Midway through the morning tasks, I spotted two previously unseen cyclists heading out of camp. In everyday speech I use the term ‘cyclist’ to describe pretty much any stranger on a bike, yet the term didn’t seem to hold for these two. I’d more accurately describe them as people with bicycles. They were the first cycle tourists (again, a stretch) that I’d seen on my trip, so I was naturally inclined to strike up conversation. The couple, both of whom appeared to be in their twenties, could have easily fit in with the down and out of San Francisco’s Haight Street. The couple started out in Sacramento, the woman with an old mountain bike (complete with knobby tires) and the guy with a single-speed beach cruiser. They hoped to reach Florida by fall.

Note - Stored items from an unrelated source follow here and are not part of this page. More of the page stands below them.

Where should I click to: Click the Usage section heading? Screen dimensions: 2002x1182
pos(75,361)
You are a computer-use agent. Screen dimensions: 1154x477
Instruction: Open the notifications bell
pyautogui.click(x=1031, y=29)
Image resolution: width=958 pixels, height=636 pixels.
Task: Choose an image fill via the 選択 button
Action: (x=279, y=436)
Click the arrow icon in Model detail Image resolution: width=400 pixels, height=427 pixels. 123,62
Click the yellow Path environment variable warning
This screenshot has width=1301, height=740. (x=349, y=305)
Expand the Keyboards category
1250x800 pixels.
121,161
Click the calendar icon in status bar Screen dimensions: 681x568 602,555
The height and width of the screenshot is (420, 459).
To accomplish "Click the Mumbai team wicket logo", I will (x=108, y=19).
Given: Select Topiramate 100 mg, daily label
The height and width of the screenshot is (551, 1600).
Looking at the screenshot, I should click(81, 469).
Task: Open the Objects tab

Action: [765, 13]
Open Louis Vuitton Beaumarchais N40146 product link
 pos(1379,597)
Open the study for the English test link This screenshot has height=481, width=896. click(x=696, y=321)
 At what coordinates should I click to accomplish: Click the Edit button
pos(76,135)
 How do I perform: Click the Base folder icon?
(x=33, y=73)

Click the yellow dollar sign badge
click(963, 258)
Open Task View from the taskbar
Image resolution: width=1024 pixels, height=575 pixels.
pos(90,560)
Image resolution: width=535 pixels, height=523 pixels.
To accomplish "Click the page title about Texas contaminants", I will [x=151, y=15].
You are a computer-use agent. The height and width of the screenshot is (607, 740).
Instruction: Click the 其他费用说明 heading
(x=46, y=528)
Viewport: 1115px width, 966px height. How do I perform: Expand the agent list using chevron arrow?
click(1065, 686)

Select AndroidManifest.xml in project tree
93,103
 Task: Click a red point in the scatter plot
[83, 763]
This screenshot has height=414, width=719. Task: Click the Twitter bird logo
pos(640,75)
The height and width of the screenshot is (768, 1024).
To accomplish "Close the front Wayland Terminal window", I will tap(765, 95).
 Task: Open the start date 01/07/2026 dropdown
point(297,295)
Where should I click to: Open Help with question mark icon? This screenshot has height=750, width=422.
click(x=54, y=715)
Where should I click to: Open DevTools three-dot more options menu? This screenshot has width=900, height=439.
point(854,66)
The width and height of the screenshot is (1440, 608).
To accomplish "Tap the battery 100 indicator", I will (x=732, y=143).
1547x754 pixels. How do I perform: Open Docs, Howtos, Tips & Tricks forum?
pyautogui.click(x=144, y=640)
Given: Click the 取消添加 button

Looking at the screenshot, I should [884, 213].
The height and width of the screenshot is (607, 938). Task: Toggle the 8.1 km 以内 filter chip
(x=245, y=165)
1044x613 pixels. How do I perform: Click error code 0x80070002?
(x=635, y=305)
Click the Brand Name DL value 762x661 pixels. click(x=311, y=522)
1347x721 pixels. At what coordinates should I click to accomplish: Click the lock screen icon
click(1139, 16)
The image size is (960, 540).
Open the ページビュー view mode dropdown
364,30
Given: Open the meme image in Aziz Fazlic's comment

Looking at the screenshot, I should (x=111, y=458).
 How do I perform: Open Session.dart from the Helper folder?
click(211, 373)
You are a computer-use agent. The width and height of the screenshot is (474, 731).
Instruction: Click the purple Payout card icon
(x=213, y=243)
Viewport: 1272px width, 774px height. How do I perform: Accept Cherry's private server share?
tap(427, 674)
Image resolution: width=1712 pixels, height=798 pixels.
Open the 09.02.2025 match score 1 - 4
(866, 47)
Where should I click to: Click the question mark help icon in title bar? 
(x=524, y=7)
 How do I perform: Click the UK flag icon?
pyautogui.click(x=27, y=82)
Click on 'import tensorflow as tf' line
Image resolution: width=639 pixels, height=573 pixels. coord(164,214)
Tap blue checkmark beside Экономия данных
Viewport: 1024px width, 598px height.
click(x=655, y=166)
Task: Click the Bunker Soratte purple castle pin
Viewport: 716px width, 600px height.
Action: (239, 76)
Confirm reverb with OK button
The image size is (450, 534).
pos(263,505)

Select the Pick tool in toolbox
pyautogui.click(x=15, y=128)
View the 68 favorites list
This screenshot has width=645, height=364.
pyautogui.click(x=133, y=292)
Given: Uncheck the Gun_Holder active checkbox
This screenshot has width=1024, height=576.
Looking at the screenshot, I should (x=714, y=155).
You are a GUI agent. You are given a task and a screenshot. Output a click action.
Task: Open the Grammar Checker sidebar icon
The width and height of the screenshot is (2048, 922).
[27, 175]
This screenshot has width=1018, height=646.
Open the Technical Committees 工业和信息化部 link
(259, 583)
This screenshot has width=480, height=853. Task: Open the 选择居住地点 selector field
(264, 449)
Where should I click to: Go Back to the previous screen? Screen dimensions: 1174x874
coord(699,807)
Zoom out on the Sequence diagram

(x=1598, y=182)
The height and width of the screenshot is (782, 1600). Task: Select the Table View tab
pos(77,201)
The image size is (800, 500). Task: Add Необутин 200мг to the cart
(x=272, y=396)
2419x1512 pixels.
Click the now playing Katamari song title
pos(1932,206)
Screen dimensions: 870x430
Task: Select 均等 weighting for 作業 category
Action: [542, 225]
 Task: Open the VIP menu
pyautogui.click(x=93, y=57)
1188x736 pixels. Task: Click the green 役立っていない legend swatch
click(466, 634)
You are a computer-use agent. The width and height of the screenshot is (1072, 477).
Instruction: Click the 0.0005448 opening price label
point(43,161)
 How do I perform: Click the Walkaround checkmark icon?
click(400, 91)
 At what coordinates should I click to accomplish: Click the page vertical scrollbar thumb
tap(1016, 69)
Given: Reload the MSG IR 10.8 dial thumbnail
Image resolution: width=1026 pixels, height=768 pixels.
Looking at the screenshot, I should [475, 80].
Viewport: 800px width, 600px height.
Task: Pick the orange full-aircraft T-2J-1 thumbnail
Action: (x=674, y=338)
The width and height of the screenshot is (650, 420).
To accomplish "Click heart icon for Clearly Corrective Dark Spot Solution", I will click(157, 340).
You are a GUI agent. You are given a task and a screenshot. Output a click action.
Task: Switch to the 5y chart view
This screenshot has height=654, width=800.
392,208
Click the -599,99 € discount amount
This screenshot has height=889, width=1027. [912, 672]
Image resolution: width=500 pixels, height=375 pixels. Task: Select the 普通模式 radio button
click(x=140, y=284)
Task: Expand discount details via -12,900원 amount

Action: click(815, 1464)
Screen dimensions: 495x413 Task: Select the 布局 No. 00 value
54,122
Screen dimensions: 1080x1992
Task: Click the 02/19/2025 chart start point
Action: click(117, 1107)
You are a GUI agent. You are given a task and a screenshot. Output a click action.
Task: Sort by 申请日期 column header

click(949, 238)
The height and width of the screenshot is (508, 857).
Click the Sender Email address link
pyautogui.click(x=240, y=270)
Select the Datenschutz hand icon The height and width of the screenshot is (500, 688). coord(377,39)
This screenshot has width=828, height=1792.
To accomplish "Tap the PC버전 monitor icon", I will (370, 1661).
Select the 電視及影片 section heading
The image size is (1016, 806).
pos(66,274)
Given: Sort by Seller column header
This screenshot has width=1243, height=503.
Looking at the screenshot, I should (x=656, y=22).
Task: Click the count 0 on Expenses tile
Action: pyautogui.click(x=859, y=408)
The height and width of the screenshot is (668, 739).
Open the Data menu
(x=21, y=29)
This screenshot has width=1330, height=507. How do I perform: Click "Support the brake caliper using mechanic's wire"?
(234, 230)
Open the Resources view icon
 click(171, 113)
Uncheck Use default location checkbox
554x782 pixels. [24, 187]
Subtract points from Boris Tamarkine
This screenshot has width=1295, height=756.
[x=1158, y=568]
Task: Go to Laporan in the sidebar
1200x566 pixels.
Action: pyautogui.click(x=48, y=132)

I took a quick visual inventory of their supplies and equipment: no panniers, no handlebar bags, no helmets, and what appeared to be no more than three liters of water capacity between them. What they did have sat in milk crates lashed to each bicycle’s rear rack, with odd-sized items themselves lashed to the outside of each crate. The woman had no shoes; she was literally cycling barefoot, and had been doing so since her footwear, external frame backpack, and wallet were stolen at Crane Flat, some forty miles back. For the purposes of safe bicycle travel, the loss of the backpack was almost certainly a blessing in disguise. The loss of wallet and shoes would have spelled GAME OVER to most, yet these two were undeterred. I silently marveled that they had even made it this far.

Their nonchalance in the face of absurd circumstances was both awe-inspiring and stupefyingly Californian. I considered giving the woman money to buy new shoes, but holistic appraisal suggested that her shoe shortage was, like, the tip of a huge iceberg. Anything that pushed these two further into the middle of nowhere, ill equipped as they were, would likely propel them into ever dire straits. True goodwill would have pointed them home. I took the easy route and wished them well, resuming my final procrastinations as they rolled their bikes out of camp. Despite their considerable lead time, I passed them on a relatively modest climb no more than three miles up the road. By that point they were already walking their bikes, thumbs out in hope that a kind stranger would carry them over the pass.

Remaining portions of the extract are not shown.